Top of The input

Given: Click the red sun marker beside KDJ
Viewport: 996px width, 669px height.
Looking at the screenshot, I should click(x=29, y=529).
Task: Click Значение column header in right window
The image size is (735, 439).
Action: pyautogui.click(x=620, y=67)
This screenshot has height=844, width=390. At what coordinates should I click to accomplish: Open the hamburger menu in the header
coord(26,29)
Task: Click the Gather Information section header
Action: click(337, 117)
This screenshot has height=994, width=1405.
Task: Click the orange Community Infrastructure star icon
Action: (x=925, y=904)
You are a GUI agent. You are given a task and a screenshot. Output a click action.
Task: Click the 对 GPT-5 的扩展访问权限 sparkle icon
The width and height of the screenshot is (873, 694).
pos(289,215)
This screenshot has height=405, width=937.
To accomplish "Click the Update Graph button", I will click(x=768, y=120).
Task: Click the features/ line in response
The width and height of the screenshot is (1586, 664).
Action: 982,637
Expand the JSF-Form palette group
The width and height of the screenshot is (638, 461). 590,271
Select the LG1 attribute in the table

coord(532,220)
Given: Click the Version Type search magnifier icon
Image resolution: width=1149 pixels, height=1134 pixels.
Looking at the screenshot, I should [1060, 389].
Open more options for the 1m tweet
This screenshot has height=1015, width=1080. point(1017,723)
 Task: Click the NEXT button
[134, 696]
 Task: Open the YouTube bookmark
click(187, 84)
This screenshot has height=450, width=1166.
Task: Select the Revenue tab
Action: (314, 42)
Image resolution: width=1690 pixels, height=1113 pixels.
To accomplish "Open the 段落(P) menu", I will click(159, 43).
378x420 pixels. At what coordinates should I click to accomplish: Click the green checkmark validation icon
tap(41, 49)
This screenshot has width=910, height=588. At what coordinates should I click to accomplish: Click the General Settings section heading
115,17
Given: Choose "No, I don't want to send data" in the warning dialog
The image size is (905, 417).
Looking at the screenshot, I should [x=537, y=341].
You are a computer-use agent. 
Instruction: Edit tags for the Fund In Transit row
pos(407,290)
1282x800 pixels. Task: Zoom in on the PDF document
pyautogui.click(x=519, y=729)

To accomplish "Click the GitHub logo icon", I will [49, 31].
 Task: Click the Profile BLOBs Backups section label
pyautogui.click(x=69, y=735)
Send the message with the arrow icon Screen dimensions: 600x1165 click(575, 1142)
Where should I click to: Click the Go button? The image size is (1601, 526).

Bottom of The input

Find the lines in the data that include "will", then copy each of them.

To accomplish "Click the Update Graph button", I will click(x=768, y=120).
To accomplish "Open the 段落(P) menu", I will click(159, 43).
To accomplish "Click the GitHub logo icon", I will [49, 31].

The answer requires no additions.